Like so many other general ideas, that one has a flaw, which we may call the Hamlet problem. Even a silicon chip can be sicklied o'er with the pale cast of thought; my solid-state opponent seems more ferocious and indeed dangerous when given less time to think.

Contrary to expectation, I have lost plenty of games at Level Zero, where the machine has to move immediately, because I failed to defend against something like Pickett's charge, or the Charge of the Light Brigade. The adage that fools rush in where angels fear to tread seems as true of a silicon chip as of me and my kind.

Whether the machine fights a slow war of maneuver, like Fabius, or goes straight for the jugular, like Patton, I tend to lose. And as a man who never wasted a moment on Pac-Man and would rather not use electric typewriters, I ask myself how I got into this.

It began in an almost Edenic way, with a primitive device called Compu-Chess. It always lost. No matter what mistakes I made, no matter how bad my position, I fought on and eventually won every game. Except for certain natural wants, such as food, clothing, and shelter, I could have spent the rest of my life playing against that machine.

Then an idea intruded. Had it taken visible form, I suppose it might have resembled a serpent, but I thought I was making progress. It became clear that I ought to do something more ambitious; an arrangement that worked was not enough.
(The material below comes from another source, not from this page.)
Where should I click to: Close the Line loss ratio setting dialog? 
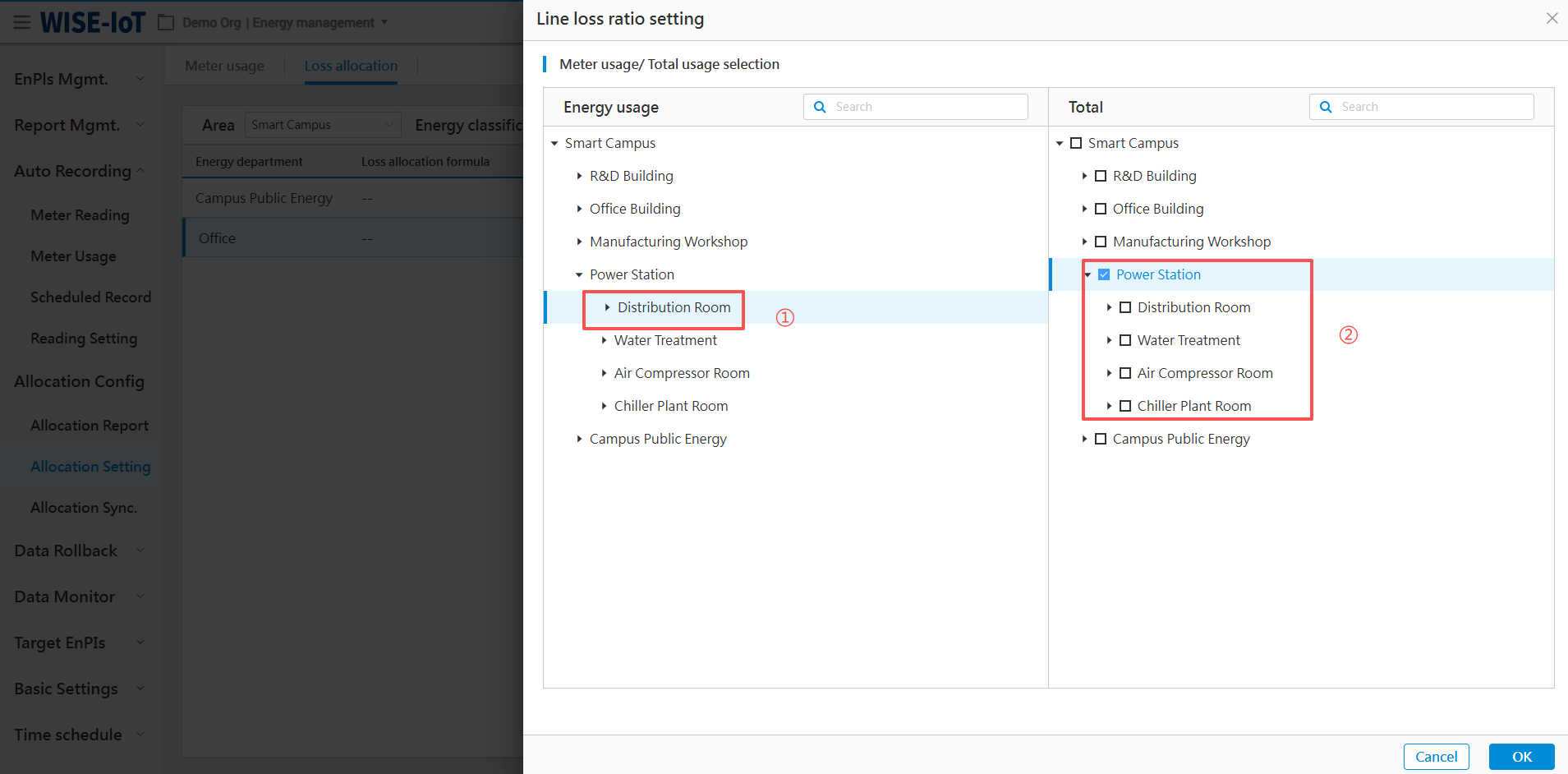[1552, 18]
I went out and bought the most advanced electronic chess player money could buy. No doubt this was a speeded-up version of man's ascent from the spear to the Pershing missile. We want something with more zip, at least in its specifications, and technology supplies it. As it turns out, a device as advanced as my current chess-playing computer is more than I need, or can comfortably deal with. Apparently the tale of the sorcerer's apprentice will never die: If we don't learn the lesson in childhood from a kindly grandmother, a lot of nasty silicon chips stand ready to teach us later on.